本发明所述超顺磁性微球是一种内核含磁性的Fe3O4,外层包被多孔的高分子聚合物的微球。本发明中MagneStar®MP-02系列磁珠,商购于苏州纳微科技有限公司,该微球的内核具有超顺磁性,饱和磁化强度为30-40emu/g;微球的粒径为10-30μm,粒径分布为单分散;高分子聚合物层呈现多孔性质,孔径为20-30nm,该多孔聚合物表面键合了羧基基团,羧基含量为200μmol/g;所述超顺磁性微球比表面积为150-240m2/g;所述超顺磁性微球为经过盐酸处理后的酸式结构。所述超顺磁性微球由于表面具有羧基基团,能够与含有氨基等碱性基团的物质键合,因此对发酵液中带有碱性基团的物质,包括杆菌肽各组分,具有一定的吸附能力。
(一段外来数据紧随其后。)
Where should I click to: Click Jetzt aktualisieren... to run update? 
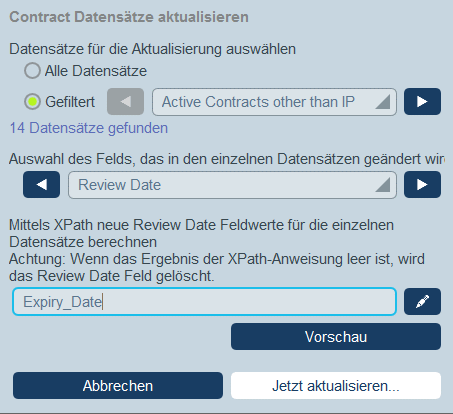[x=336, y=386]
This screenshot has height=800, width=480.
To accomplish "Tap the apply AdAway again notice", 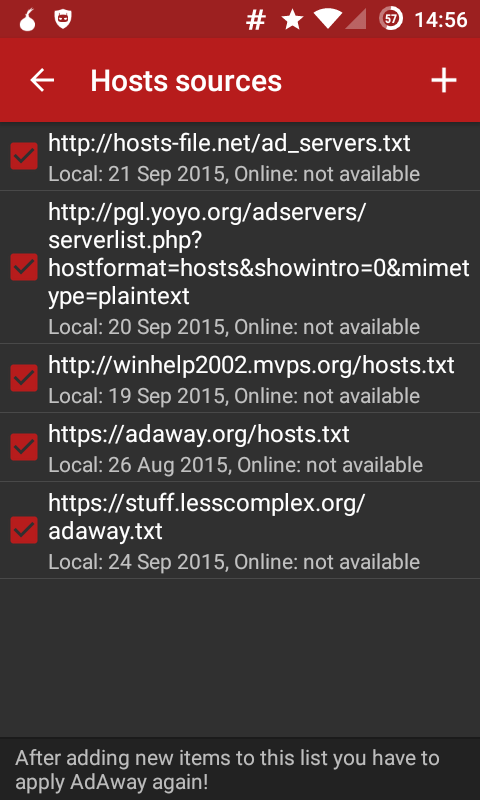I will 227,769.
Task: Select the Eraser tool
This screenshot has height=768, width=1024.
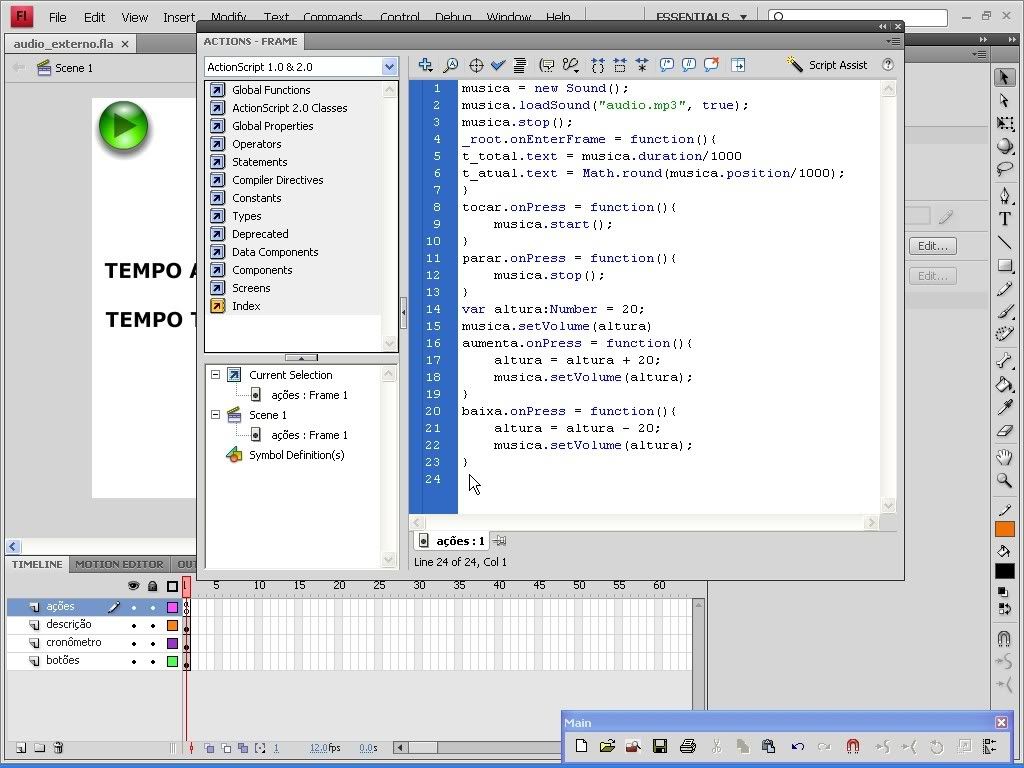Action: [x=1005, y=432]
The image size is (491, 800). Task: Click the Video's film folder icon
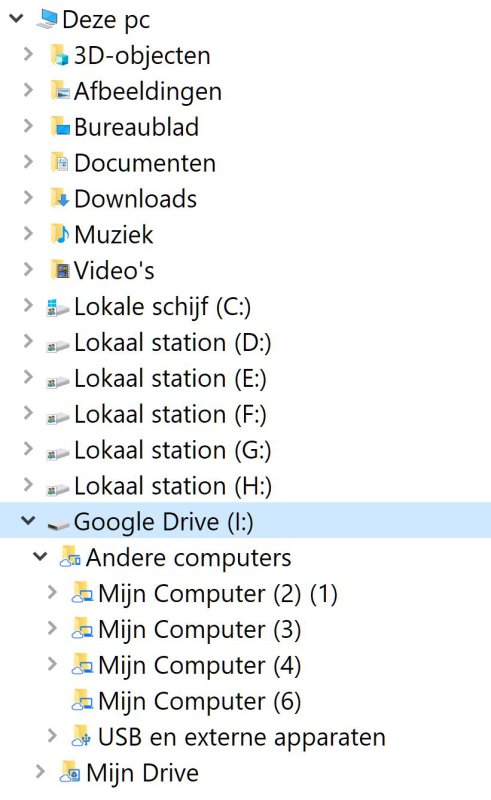60,270
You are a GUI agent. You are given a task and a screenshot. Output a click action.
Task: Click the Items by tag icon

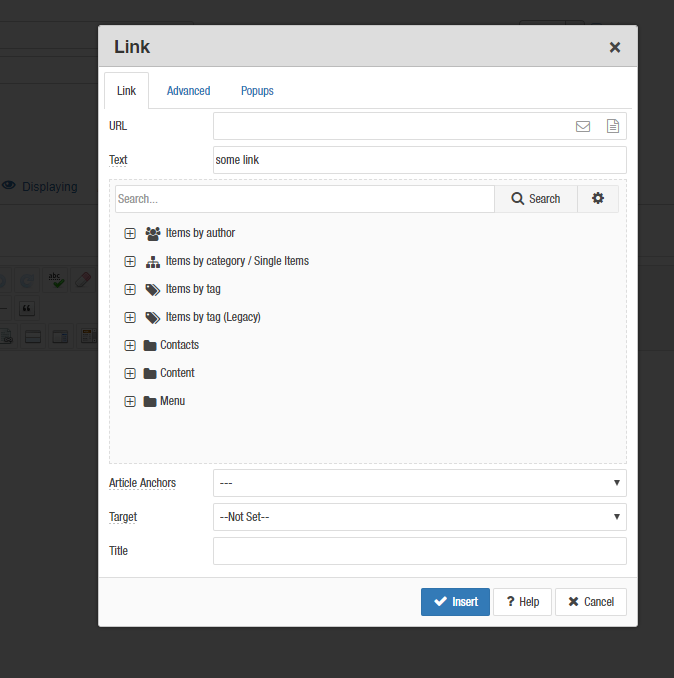pyautogui.click(x=152, y=289)
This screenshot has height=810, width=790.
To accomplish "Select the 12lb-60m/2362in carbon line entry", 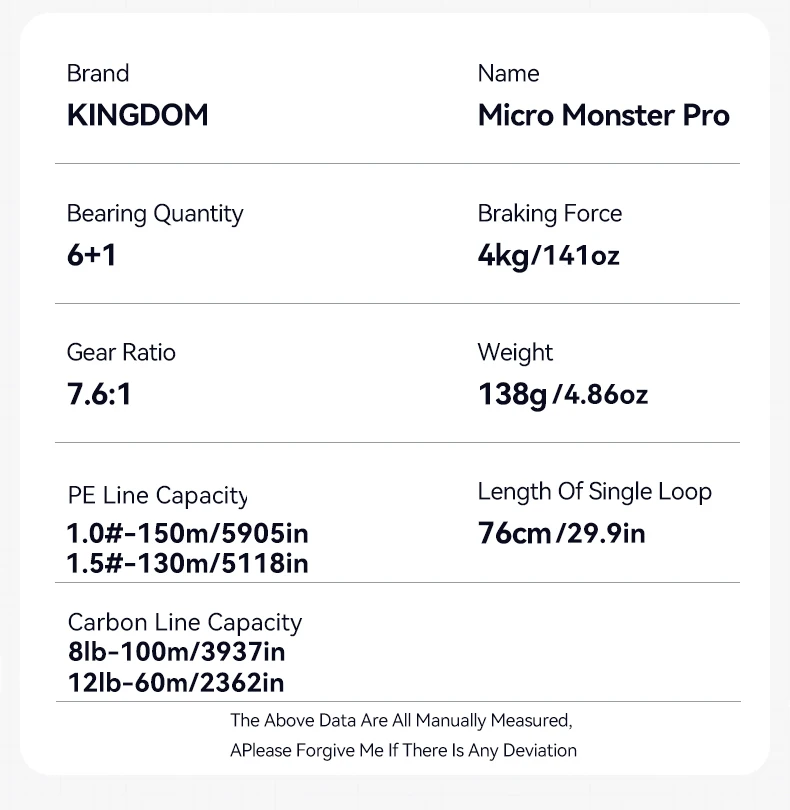I will point(175,683).

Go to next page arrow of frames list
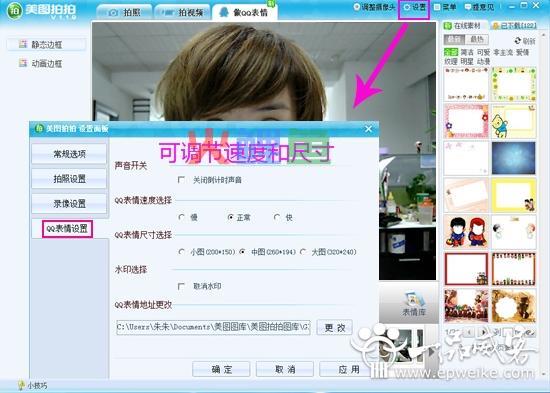(x=484, y=332)
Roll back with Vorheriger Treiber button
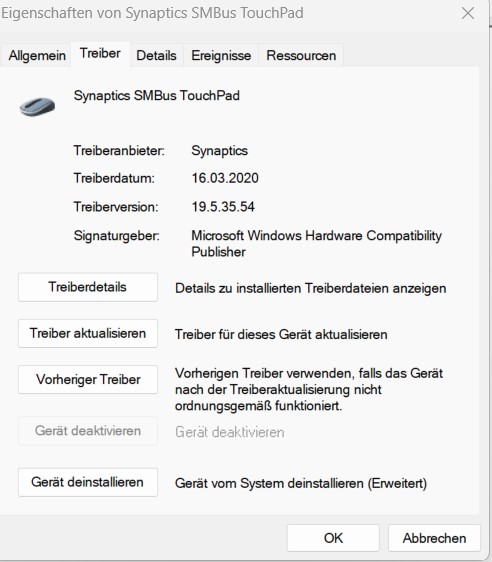492x562 pixels. (88, 380)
本发明的进一步改进在于:超顺磁性微球的添加量为1.0-2.0%(w/v),即每升发酵液添加10-20g。
本发明的有益效果:
上述优选条件,所获得杆菌肽的产量从550U/ml提高到1228U/ml,为杆菌肽的工业化生产提供了一种方法。
本发明中通过优化配方和发酵条件,选择特定的优质氮源:酵母粉、棉籽蛋白粉按一定比例的混合物,以及降低发酵温度为30 ℃,提高了杆菌肽产量,杂质F的含量控制在2%以下,也保证了批次间发酵单位的稳定性。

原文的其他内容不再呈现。